Input
....
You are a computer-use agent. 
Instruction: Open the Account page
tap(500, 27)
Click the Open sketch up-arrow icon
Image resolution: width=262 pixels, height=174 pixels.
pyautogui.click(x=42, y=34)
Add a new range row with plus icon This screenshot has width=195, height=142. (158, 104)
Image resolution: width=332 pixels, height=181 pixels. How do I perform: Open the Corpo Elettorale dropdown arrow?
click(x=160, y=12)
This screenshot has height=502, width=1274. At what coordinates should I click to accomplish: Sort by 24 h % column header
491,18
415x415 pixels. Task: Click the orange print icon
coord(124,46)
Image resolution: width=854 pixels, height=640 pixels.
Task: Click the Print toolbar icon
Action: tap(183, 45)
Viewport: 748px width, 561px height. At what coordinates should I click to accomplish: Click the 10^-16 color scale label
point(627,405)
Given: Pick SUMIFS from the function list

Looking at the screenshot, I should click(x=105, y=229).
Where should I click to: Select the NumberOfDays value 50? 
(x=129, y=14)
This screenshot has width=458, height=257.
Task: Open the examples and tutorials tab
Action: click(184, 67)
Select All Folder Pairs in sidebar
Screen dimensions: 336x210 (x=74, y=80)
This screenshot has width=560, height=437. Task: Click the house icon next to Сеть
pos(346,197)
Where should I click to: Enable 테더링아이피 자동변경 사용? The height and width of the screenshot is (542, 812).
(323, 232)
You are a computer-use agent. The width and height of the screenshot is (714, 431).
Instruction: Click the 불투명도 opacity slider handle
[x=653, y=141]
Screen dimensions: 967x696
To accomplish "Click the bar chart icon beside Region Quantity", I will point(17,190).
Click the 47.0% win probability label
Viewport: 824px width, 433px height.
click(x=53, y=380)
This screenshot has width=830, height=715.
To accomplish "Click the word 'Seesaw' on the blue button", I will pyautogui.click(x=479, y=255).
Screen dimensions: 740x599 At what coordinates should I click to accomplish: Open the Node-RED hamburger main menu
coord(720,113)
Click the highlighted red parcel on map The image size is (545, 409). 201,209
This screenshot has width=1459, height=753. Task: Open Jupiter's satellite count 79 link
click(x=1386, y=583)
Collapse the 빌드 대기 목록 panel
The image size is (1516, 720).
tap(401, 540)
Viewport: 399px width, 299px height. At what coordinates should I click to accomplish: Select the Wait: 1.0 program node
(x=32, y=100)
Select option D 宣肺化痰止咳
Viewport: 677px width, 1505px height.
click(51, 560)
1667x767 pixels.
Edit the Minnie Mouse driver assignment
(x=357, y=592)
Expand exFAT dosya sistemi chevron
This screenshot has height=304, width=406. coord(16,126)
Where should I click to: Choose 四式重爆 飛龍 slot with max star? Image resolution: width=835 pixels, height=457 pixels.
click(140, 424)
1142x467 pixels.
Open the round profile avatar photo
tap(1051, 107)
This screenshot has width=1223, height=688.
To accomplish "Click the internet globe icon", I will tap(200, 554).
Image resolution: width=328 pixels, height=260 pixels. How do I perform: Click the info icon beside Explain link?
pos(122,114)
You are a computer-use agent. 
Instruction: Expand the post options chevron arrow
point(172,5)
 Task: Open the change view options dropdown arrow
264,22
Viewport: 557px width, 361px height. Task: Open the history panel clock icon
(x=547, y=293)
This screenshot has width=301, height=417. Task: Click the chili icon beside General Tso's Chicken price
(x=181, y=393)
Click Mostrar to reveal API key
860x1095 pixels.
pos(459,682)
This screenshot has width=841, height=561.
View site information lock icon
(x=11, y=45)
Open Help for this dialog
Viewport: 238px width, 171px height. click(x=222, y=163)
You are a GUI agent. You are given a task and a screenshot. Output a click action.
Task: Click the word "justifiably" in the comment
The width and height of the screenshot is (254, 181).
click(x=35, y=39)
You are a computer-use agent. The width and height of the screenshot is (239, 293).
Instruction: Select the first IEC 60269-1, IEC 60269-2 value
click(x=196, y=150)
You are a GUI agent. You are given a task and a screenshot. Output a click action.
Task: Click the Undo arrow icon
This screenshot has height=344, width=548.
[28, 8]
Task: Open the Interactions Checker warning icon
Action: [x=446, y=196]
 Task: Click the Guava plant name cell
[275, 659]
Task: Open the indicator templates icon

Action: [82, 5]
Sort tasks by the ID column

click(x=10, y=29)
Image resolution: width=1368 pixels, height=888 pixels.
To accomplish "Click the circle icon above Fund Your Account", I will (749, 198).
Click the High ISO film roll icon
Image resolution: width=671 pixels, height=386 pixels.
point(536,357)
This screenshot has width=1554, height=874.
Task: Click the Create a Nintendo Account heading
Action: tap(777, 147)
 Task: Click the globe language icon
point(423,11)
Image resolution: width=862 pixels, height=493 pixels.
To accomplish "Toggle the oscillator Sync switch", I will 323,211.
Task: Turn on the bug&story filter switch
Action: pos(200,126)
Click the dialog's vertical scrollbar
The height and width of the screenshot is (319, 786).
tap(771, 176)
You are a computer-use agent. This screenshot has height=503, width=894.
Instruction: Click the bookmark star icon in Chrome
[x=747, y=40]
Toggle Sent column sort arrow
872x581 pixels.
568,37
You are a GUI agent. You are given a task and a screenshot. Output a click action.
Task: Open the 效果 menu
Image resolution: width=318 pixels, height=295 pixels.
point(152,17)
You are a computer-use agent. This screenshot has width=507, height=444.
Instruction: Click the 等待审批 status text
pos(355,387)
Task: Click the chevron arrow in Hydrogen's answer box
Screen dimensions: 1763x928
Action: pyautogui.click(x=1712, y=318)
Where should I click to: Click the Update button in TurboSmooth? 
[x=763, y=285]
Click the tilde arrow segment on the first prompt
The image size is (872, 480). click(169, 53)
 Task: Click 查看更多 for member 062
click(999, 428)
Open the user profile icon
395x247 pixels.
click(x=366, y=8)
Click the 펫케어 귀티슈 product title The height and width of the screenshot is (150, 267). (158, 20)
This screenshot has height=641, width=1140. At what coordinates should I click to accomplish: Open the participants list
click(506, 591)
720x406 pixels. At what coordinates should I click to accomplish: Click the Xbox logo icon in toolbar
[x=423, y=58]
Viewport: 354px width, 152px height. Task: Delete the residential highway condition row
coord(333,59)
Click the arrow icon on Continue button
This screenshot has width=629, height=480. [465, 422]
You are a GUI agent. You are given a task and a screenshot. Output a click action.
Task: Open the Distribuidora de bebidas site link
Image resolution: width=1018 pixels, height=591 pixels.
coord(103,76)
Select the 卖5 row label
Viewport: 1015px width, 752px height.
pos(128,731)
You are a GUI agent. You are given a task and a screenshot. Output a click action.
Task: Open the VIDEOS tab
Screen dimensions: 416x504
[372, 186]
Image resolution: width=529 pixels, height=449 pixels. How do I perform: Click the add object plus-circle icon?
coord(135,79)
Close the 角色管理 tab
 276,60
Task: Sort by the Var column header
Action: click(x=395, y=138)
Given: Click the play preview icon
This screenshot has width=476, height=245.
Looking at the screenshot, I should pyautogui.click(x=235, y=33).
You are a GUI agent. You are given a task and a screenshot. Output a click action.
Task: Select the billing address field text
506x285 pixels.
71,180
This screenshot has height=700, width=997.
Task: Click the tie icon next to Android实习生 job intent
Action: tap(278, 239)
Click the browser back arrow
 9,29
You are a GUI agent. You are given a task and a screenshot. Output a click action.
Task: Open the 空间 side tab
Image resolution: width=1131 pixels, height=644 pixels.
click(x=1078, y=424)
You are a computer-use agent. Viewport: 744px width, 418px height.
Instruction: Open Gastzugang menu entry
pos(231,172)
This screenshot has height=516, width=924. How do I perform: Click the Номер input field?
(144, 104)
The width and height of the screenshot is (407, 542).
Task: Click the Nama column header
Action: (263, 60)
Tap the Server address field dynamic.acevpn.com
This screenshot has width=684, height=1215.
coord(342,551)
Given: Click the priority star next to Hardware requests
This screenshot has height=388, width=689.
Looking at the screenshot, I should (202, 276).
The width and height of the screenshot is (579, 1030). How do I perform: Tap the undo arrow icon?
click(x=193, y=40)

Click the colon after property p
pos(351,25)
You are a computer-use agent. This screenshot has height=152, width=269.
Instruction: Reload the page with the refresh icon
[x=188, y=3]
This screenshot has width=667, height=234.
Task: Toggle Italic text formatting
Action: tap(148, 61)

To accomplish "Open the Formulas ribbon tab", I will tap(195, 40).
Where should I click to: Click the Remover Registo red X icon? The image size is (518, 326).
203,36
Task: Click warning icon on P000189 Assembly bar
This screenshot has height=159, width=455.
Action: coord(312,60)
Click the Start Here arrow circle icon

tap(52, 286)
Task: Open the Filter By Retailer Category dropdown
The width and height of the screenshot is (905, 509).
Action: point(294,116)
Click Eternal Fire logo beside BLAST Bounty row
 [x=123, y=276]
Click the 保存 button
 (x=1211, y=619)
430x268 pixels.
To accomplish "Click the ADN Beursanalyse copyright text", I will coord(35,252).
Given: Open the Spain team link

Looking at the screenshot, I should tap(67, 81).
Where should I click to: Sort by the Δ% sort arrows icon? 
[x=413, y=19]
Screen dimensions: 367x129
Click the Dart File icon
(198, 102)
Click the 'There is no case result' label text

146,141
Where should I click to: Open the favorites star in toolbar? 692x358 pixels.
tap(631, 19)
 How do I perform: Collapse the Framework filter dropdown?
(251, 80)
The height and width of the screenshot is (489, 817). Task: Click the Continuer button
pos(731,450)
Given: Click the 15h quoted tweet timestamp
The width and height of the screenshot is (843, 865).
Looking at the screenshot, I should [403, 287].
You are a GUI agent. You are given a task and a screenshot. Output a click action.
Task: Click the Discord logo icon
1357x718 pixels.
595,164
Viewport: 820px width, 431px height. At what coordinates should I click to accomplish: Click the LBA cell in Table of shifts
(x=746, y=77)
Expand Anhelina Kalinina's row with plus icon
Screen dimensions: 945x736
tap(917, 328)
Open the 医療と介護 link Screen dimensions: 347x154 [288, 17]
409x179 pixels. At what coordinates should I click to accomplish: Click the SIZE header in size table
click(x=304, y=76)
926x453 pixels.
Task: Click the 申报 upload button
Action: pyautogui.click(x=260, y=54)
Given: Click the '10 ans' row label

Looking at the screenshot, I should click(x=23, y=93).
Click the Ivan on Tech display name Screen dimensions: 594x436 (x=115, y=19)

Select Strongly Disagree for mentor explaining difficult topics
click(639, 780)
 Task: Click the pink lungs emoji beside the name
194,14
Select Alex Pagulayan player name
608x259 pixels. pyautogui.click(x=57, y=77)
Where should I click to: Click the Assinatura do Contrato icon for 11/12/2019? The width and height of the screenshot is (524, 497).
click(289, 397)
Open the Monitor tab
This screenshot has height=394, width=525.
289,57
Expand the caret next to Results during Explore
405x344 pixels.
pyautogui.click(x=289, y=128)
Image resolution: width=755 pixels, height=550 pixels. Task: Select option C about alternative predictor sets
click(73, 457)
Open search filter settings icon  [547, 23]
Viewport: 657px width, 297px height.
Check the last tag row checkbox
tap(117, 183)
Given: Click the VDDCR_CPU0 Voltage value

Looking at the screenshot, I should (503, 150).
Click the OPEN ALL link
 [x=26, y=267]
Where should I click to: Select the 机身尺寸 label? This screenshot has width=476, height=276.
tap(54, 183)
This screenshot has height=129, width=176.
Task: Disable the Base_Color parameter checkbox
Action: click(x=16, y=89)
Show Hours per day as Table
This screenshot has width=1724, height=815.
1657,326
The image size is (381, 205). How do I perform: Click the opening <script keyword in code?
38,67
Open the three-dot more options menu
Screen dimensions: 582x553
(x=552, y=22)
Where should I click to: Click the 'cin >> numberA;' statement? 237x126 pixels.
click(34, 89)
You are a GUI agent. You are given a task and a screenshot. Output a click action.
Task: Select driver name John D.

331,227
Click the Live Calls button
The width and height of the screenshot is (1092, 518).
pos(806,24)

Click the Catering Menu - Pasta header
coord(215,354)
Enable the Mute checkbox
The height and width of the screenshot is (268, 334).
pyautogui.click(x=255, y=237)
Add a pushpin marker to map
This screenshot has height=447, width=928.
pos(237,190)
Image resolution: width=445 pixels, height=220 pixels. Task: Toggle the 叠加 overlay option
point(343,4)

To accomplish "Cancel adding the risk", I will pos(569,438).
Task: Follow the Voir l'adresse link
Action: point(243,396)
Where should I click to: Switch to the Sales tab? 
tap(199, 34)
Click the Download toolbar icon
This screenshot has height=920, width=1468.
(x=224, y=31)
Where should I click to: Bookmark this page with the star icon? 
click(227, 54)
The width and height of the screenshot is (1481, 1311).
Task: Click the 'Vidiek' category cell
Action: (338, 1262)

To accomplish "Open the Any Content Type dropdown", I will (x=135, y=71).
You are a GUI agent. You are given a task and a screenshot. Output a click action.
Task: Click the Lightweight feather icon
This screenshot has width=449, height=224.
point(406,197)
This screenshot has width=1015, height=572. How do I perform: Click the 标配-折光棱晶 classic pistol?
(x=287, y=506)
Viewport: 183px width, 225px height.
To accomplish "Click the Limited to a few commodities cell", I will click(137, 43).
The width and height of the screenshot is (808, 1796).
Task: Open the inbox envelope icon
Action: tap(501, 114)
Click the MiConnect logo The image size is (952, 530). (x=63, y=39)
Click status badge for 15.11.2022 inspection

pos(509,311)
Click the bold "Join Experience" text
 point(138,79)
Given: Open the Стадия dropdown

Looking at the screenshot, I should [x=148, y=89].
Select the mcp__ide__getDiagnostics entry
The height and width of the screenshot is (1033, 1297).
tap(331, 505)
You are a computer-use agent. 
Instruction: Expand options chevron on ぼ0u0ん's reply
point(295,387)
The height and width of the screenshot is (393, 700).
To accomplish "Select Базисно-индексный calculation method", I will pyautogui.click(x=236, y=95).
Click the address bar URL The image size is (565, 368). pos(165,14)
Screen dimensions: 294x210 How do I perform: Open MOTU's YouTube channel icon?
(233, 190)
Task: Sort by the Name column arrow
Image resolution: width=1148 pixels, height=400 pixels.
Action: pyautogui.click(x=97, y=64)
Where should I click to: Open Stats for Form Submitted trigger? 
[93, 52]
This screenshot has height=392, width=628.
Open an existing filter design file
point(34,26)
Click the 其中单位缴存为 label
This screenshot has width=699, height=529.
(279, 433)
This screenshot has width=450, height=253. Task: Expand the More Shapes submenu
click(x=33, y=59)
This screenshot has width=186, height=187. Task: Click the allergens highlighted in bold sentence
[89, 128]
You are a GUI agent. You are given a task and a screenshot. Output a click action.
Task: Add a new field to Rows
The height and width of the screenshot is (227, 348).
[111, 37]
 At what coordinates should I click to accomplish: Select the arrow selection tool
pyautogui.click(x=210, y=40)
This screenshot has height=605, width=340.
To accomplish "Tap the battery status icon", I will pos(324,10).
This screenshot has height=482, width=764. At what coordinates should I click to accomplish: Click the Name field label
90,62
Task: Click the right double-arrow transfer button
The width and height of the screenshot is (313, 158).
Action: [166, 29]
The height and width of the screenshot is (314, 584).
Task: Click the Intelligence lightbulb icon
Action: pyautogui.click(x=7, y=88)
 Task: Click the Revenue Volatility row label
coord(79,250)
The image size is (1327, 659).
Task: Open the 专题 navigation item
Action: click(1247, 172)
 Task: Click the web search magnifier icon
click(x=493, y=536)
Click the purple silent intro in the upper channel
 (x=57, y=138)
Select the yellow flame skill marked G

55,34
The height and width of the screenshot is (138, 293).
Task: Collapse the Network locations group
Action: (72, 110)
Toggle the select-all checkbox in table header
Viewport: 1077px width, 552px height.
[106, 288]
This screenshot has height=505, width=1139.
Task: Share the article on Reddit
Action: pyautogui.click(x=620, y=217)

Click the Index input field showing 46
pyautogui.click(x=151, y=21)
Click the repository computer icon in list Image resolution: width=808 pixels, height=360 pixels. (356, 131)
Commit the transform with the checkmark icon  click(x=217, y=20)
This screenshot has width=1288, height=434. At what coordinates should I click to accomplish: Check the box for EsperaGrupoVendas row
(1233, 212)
....
What the task requires
Gather each line in the entries above where the string "address" is found.

Your response
Task: Select the billing address field text
Tap the Server address field dynamic.acevpn.com
Click the address bar URL The image size is (565, 368). pos(165,14)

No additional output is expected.